PROVIDED INFORMATION:
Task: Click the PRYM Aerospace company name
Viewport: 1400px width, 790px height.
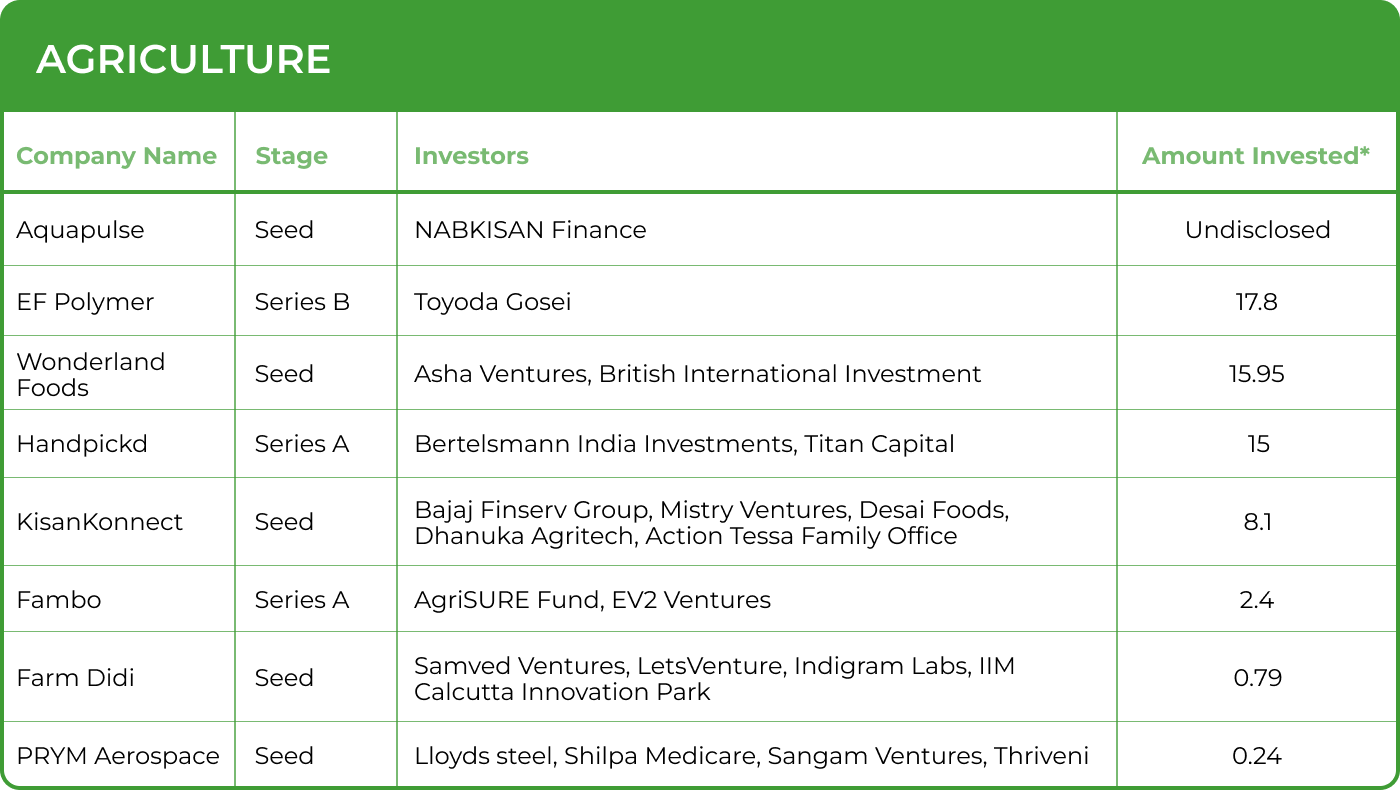Action: 118,756
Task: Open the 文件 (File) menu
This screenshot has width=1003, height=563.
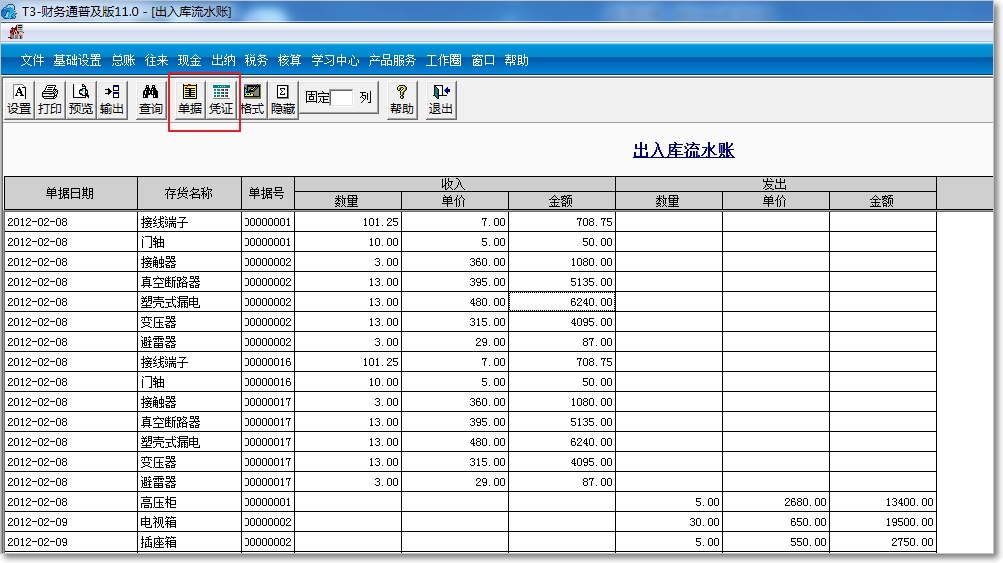Action: click(33, 60)
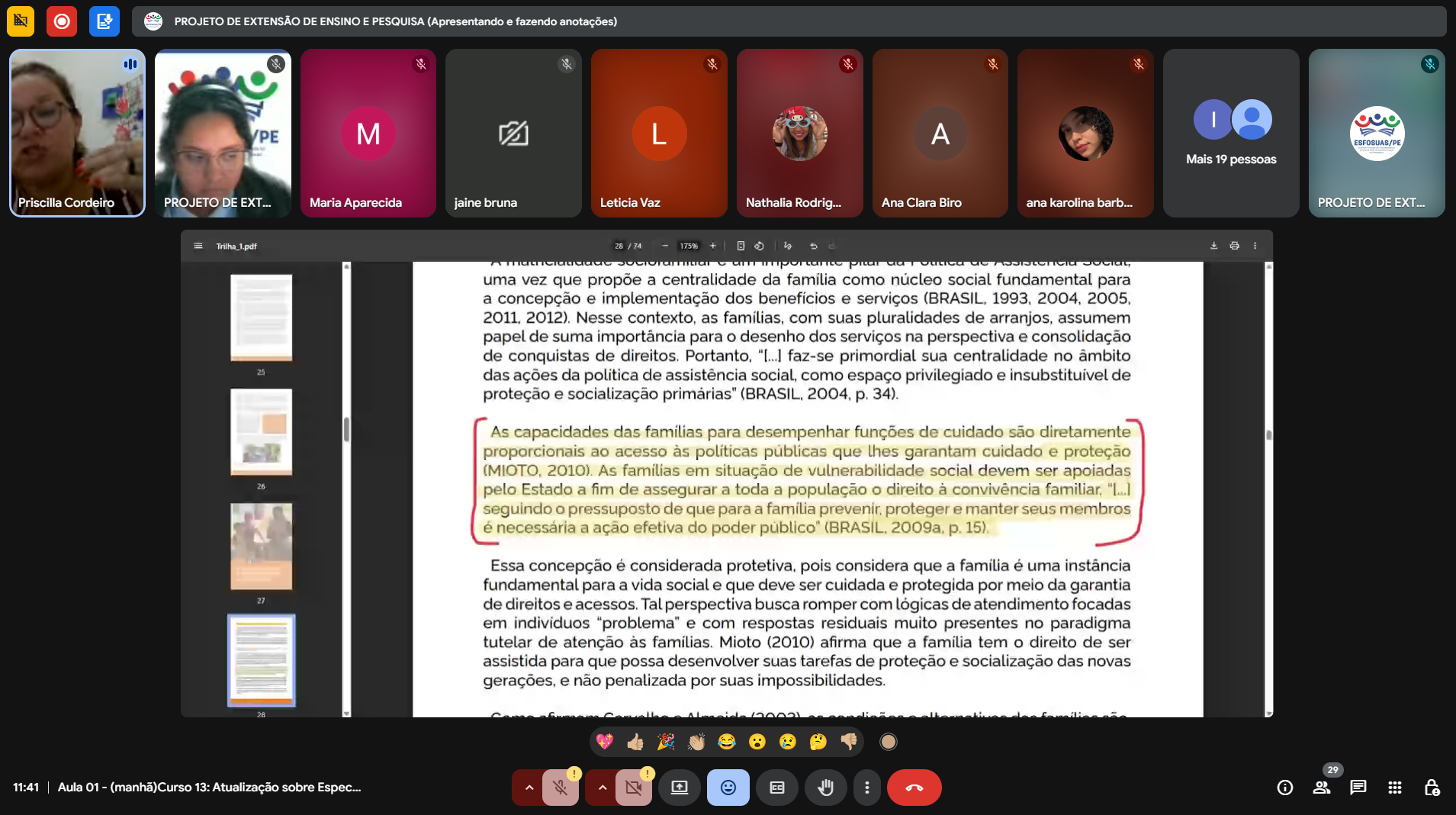
Task: Click the present screen button
Action: [x=679, y=788]
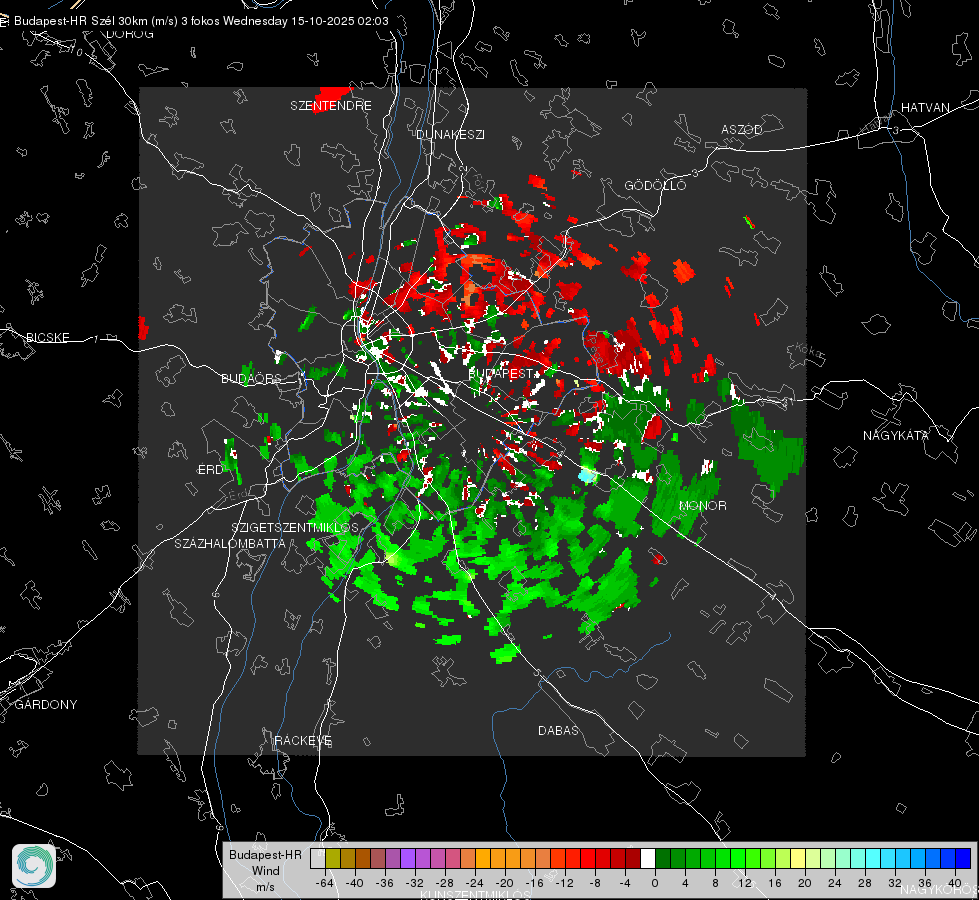Click the NAGYKÁTA town label
The image size is (979, 900).
[896, 435]
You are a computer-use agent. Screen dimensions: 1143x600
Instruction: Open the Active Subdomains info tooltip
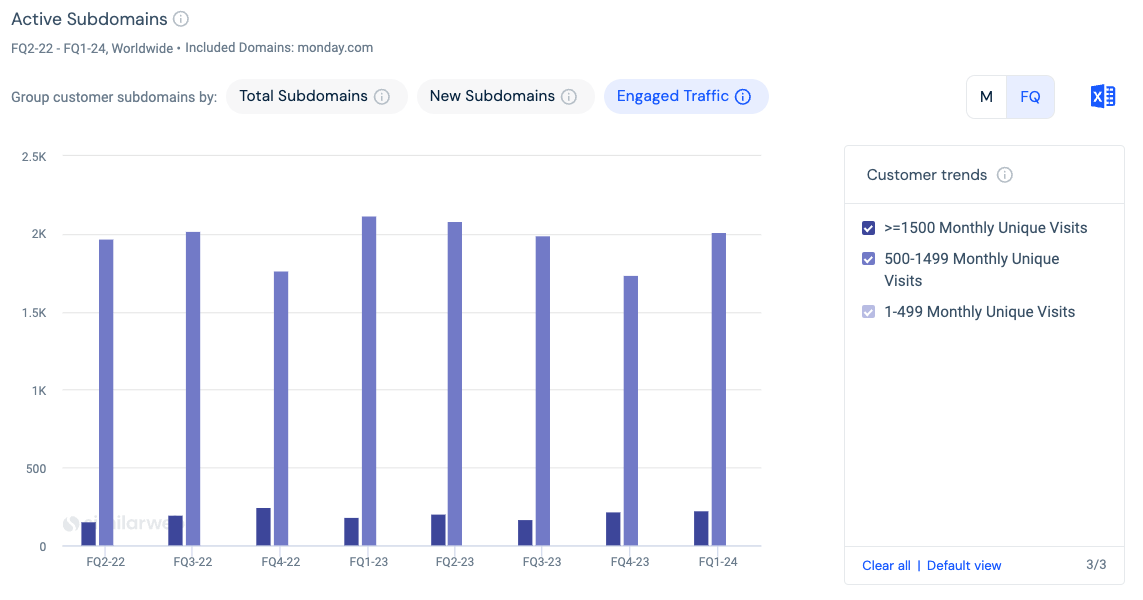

PROBLEM DETAILS: Where does "Open" appear in the records above? Copy each line that holds it.

SOLVED PROBLEM:
Task: Open the 文件 (File) menu
Instruction: Open the Active Subdomains info tooltip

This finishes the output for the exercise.